The theory of fractional derivative is a concept from mathematical field, which unifies and generalizes classical calculus for non-integer order of derivation. After the first introduction by Abel in the last decades of nineteenth century, the fractional derivative was successfully applied in many areas such as heat conduction, diffusion, viscoelasticity, and mechanics of solids, control theory, and electricity (Caputo, 1974; Bagley and Torvik, 1983; Koeller, 1984; Rossikhin and Shitikova, 1997). Pritz (2003) and Schiessel et al. (1995) utilized the fractional derivative to study the viscoelastic materials and obtained the five-parameter fractional derivative model and generalized fractional derivative mathematical model. Poojary and Gangadharan (2018) introduced fractional calculation to modify the traditional viscoelastic theories and used the fractional Maxwell model to describe the viscous behavior of magnetorheological elastomers. Liu and Xu (2006) adopt the higher-order fractional derivative model to discuss the rheological properties of human bones, and the test and numerical results show that the higher-order fractional derivative model is successful and efficient in describing the viscoelasticity of human tissues. Xu et al. (2014, 2015, 2016); Xu Y. S. et al. (2019) combined the fractional derivative mathematical models and the temperature-frequency equivalent theory to characterize the effects of ambient temperature and frequency on dynamic performance of viscoelastic dampers.

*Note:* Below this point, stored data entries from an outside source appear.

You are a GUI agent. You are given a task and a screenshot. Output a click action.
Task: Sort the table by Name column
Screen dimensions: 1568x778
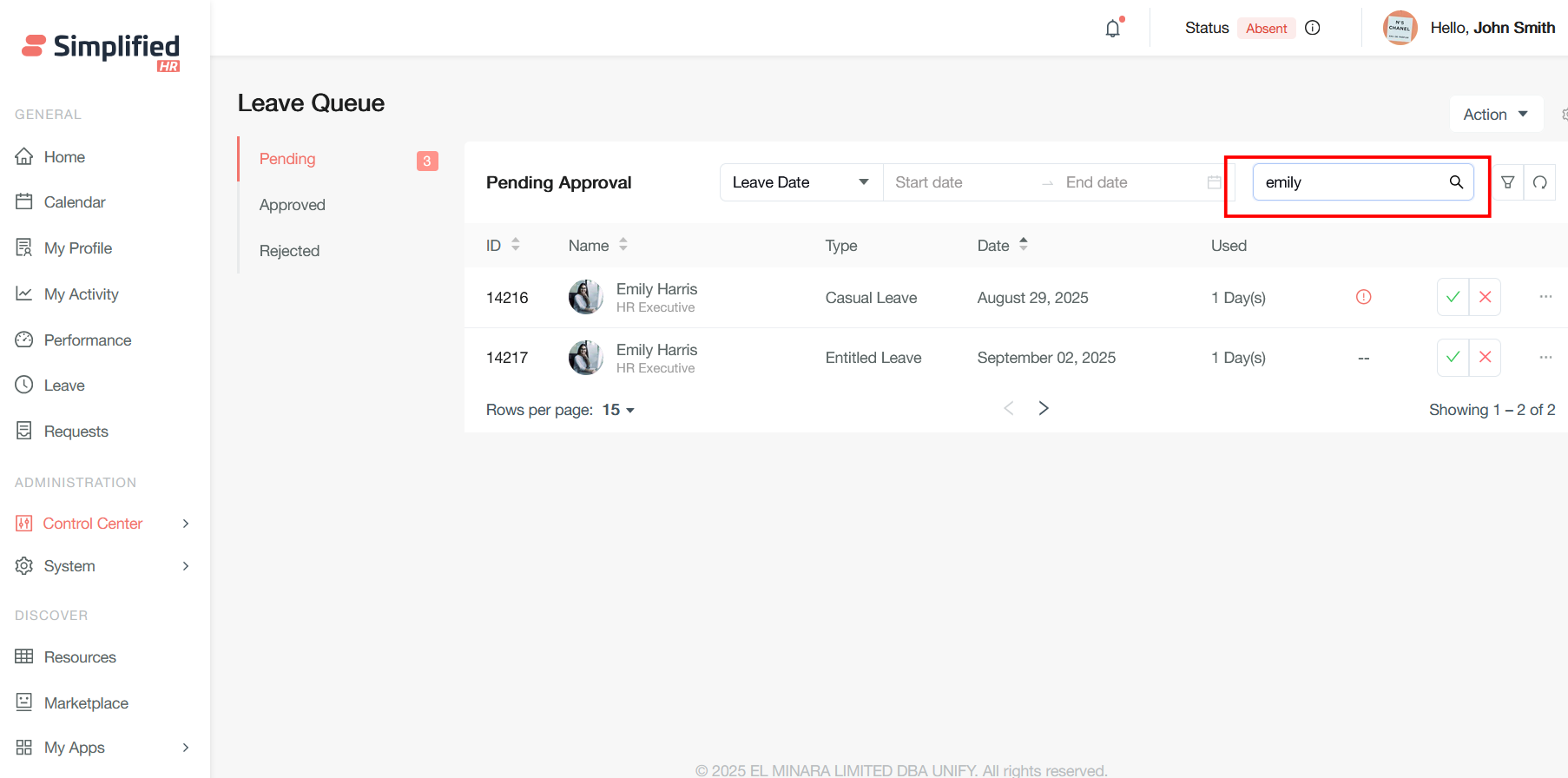[x=623, y=245]

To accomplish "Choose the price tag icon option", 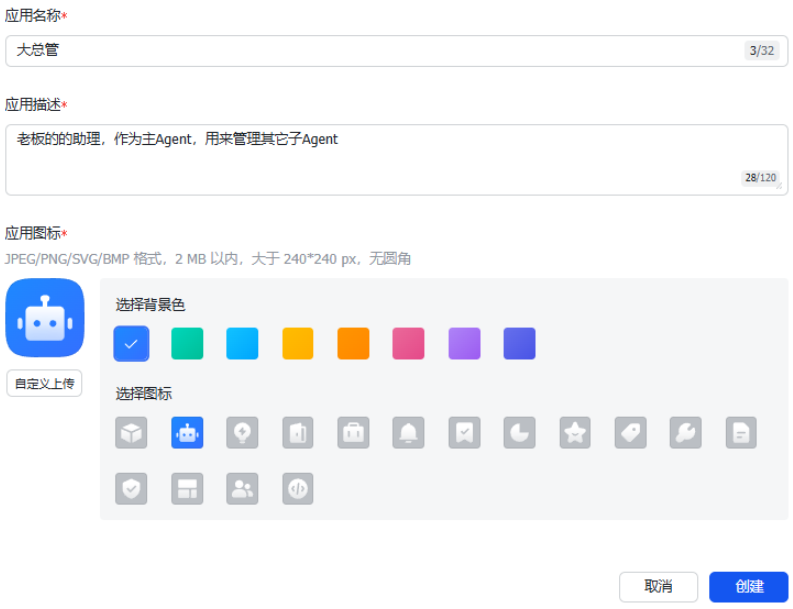I will [630, 432].
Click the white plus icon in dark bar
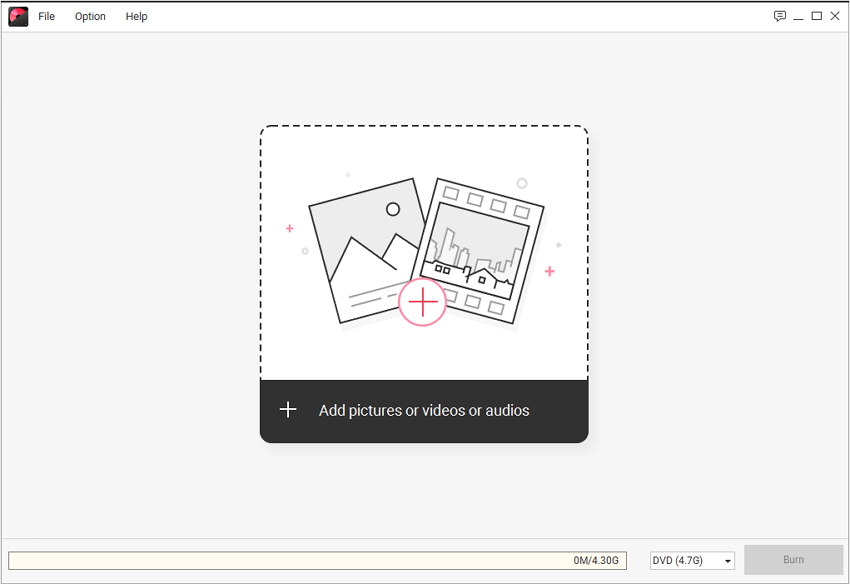Viewport: 850px width, 584px height. tap(288, 410)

It can be seen that there are few studies on the dynamic properties of viscoelastic materials and dampers at extreme low temperature with fractional derivative. In the present paper, several dynamic properties tests of the viscoelastic damper at −5°C are conducted under different frequencies and displacements. The seven-parameter fractional derivative model is modified with the temperature-frequency equivalent principle and utilized to describe the dynamic behaviors of the viscoelastic damper. The 9050A and ZN22 viscoelastic materials are used to verify the modified seven-parameter fractional derivative model. The experimental and numerical results show that the viscoelastic damper has perfect energy dissipation at low temperature (−5°C), and the modified seven-parameter fractional derivative model can well capture the dynamic behavior of viscoelastic materials and dampers under different frequencies and temperatures.

## Properties Tests

To investigate the mechanical properties of the viscoelastic damper at low temperature, the dynamic properties tests under different excitation frequencies and displacement amplitudes with −5°C are carried out and analyzed. The results show that the viscoelastic damper has perfect energy dissipation capacity, and the dynamic properties are increasing with excitation frequency and reduces when the displacement amplitude increases.

### Test Procedure

The viscoelastic damper used in this paper consists of two 10-mm thick parallel viscoelastic layers and three 7-mm thick steel plates, as seen in Figure 1. The viscoelastic material used for the viscoelastic layers is based on the nitrile butadiene rubber, which has been developed and tested in our previous research (Xu et al., 2016), and has high energy dissipation capacity. The viscoelastic layers and the steel plates are connected together by chemical bonding in vulcanization, and deform in the opposite direction. The viscoelastic layer of the viscoelastic damper undergoes almost pure shear deformation and the external energy can be transferred into heat during the loading process.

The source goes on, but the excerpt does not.